I would get it back from the bike shop and tell them that you will spread the word that they are a bunch of cowboys. Then get it repaired somewhere else.
The lesson here is Buyer Beware.
Badmouthing someone without understanding the exact circumstances is cowboy behaviour in itself.
Surely the lesson here is: Buyer, go educate yourself about things mechanical? Speak to the mechanic, try and understand what went wrong and how to prevent it. Believe you me, he doesn't like incidents like this and would rather spend a few minutes with someone explaining, than have to deal with threats and storms in a teacup.
I am always willing to rubbish bad customer service.
Steve, you've made up your mind about this, haven't you?
I've seen so much of this in my time working on bikes. I've been accused of rusting a bike headset within the 24 hours that the bike was in our shop, I've been accused of ruining a hub's bearings, races, cassette and looks just by opening it in front of the customer and also of supplying very weak rear derailers that jump into the spokes all by themselves each time Godzilla the owner makes a monster forced shift.
Each time with each the these cases there were three common denominators: 1) I was apparently at fault - even by remote and proxy 2) The owner had not a degree of mechanical sympathy at all. 3) The owner threatened to make a scene and go to social media and tell his friends and shout his head off in the shop.

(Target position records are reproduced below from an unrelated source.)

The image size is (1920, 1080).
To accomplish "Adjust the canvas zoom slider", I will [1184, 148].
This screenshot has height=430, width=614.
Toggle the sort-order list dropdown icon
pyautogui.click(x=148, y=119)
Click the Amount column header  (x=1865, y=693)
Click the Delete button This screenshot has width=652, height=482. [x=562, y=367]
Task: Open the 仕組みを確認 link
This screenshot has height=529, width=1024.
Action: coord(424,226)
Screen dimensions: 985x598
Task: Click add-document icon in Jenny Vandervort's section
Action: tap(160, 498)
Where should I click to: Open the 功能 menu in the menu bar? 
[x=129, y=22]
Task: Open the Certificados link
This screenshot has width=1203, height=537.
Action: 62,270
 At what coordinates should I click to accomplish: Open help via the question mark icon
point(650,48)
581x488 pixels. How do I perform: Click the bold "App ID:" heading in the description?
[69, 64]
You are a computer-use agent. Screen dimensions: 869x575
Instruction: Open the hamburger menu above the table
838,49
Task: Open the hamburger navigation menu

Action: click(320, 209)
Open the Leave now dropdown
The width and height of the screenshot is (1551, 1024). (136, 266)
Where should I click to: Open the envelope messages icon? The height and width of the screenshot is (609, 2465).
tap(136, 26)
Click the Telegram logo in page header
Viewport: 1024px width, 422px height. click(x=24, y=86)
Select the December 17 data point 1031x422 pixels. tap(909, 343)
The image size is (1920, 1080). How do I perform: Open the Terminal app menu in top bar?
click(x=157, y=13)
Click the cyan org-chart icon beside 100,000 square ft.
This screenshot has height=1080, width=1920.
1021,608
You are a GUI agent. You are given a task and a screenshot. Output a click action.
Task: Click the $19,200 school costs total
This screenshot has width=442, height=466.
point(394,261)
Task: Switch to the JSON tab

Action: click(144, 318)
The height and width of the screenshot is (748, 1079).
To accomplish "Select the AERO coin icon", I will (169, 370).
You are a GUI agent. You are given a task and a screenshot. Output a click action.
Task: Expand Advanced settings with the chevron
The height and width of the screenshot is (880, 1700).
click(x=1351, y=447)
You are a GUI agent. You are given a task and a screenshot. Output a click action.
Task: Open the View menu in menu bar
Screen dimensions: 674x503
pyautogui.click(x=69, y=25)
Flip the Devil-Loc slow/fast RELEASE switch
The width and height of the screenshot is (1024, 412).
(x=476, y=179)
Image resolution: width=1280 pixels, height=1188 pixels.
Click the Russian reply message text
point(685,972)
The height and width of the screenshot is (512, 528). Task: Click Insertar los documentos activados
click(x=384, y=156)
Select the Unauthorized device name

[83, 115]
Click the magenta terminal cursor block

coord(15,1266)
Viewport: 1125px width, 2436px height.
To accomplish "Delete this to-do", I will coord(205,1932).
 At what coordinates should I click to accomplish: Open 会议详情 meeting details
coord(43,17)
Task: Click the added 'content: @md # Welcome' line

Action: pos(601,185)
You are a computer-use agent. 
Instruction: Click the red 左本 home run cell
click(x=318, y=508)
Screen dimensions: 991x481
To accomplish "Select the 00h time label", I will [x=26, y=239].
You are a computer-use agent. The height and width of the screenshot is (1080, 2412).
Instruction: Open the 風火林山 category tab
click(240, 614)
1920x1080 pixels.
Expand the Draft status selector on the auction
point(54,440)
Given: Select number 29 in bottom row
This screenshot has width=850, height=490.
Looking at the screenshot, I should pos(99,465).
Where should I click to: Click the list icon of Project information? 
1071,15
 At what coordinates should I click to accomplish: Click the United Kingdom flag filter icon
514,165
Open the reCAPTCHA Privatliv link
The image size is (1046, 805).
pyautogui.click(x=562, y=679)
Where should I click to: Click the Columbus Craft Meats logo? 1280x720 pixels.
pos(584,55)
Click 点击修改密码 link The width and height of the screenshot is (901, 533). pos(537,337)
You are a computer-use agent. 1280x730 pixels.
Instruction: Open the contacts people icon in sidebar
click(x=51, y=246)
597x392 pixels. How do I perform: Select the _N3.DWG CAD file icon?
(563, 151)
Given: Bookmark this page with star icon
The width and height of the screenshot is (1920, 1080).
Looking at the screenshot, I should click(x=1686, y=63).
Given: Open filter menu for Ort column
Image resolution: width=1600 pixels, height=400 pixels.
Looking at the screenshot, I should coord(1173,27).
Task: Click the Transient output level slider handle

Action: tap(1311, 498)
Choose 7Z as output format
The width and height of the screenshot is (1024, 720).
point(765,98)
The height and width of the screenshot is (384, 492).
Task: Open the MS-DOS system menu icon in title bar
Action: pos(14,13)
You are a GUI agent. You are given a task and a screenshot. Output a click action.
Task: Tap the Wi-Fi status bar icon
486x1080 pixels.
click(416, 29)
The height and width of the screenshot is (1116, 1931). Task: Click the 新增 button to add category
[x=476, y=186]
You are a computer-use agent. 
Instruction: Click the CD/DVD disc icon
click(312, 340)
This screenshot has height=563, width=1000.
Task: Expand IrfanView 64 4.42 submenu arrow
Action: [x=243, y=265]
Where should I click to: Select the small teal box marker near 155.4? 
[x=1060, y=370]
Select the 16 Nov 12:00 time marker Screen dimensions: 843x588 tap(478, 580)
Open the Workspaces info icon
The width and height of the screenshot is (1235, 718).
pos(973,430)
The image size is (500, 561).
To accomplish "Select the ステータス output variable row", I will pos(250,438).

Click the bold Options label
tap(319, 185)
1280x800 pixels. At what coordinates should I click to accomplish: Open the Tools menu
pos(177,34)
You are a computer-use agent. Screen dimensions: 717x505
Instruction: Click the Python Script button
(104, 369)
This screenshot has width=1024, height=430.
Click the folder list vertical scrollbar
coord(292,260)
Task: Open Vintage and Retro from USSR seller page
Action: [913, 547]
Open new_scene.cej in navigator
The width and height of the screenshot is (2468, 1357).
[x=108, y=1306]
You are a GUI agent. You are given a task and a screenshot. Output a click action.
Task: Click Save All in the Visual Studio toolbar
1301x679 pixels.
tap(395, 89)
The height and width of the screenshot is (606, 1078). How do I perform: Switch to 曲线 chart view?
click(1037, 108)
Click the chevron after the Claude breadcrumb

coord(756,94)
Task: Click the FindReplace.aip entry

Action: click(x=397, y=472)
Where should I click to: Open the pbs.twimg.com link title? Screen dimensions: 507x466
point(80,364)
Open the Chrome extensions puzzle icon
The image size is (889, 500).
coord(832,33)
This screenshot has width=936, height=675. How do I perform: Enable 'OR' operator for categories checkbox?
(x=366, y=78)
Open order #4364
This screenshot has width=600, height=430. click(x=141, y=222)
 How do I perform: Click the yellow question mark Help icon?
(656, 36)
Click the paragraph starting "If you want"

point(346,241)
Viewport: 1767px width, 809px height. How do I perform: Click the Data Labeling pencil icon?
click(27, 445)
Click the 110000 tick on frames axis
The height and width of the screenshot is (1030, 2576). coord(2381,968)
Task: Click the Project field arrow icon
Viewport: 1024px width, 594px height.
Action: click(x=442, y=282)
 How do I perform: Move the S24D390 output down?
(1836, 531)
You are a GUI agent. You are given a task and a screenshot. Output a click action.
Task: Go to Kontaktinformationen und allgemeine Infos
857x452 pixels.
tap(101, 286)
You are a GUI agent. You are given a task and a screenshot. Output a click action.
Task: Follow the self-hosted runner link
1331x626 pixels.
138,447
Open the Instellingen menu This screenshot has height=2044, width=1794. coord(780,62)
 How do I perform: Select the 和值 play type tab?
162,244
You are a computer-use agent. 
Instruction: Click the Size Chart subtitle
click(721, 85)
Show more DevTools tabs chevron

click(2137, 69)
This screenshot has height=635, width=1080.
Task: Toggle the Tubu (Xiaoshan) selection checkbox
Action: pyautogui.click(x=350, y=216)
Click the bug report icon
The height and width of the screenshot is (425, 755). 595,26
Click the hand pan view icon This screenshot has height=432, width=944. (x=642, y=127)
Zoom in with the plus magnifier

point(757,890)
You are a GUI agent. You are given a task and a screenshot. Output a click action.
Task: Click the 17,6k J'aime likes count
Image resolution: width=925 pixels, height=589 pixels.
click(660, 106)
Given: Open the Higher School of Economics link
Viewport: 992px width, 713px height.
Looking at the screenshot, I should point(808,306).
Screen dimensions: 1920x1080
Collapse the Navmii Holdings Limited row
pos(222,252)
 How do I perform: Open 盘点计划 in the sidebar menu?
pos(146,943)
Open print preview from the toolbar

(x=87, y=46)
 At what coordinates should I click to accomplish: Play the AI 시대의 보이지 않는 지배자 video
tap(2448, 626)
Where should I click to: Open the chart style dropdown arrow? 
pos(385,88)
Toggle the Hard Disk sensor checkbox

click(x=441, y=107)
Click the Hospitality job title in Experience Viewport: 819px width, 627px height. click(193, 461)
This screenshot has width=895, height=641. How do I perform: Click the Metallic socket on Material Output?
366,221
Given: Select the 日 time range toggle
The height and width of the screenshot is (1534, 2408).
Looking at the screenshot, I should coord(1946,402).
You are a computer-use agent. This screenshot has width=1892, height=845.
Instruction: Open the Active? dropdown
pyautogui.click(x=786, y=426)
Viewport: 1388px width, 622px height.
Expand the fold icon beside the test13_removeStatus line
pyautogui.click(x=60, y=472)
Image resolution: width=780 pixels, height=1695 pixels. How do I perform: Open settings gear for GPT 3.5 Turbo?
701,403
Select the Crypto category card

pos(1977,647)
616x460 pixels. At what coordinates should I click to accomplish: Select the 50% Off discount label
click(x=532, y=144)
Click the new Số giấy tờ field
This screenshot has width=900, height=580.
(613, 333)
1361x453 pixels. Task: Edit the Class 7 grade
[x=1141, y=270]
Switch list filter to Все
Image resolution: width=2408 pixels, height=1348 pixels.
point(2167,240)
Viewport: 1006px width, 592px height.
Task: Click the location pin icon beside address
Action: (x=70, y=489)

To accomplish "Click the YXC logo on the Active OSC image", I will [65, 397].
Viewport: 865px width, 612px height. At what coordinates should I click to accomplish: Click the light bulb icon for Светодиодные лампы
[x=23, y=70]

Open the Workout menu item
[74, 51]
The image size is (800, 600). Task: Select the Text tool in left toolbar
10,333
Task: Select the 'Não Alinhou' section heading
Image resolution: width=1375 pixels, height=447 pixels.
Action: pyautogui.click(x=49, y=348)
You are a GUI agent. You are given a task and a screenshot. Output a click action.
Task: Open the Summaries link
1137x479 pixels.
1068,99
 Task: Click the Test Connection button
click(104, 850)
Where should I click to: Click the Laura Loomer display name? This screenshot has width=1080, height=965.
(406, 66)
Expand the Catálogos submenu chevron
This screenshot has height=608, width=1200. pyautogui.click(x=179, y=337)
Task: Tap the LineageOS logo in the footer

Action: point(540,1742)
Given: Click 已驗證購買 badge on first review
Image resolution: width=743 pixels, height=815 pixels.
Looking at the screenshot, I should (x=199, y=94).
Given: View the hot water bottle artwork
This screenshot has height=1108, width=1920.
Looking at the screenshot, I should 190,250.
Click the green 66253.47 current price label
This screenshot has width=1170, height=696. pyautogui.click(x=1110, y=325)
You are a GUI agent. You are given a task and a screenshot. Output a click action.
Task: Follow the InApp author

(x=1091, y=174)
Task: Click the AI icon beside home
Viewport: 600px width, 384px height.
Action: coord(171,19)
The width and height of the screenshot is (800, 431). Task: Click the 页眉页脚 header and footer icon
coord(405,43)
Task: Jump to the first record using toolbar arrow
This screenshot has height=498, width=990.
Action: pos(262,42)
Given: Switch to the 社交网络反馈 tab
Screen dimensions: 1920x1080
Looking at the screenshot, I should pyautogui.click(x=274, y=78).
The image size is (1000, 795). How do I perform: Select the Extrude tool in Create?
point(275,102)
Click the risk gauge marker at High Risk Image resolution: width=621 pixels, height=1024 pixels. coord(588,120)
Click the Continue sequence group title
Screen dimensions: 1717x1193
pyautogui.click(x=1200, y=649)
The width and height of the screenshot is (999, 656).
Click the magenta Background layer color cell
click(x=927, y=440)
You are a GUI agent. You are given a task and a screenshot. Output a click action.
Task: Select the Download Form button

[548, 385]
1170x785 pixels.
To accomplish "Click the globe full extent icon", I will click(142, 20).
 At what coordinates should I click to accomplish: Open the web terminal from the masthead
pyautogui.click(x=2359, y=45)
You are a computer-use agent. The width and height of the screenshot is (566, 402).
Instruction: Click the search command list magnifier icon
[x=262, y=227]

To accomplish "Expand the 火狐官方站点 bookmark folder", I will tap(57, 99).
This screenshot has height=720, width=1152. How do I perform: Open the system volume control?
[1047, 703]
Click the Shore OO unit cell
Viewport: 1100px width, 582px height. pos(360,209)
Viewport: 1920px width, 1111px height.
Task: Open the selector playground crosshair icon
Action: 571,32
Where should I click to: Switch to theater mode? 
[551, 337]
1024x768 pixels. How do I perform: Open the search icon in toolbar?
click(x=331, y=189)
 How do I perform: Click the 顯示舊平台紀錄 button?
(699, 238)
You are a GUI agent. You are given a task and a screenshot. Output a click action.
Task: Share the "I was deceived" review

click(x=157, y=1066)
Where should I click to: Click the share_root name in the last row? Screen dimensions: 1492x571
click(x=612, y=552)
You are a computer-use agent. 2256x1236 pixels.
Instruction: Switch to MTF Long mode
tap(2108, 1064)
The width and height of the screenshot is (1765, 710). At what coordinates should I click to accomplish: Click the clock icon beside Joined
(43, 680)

In about 20 such cases over seven years, only one man ever looked me in the eye and said sorry, he now sees that he is at fault. He's the one who ate rear deraillers for breakfast. I cured his problem by taking him out for a ride and teaching him how to shift gears. I wish I could do it for every customer but there's not enough time in the day to do that.
I also wish my skin was thicker so that when confronted by people like you, I could just shrug it off and smile. But, I couldn't.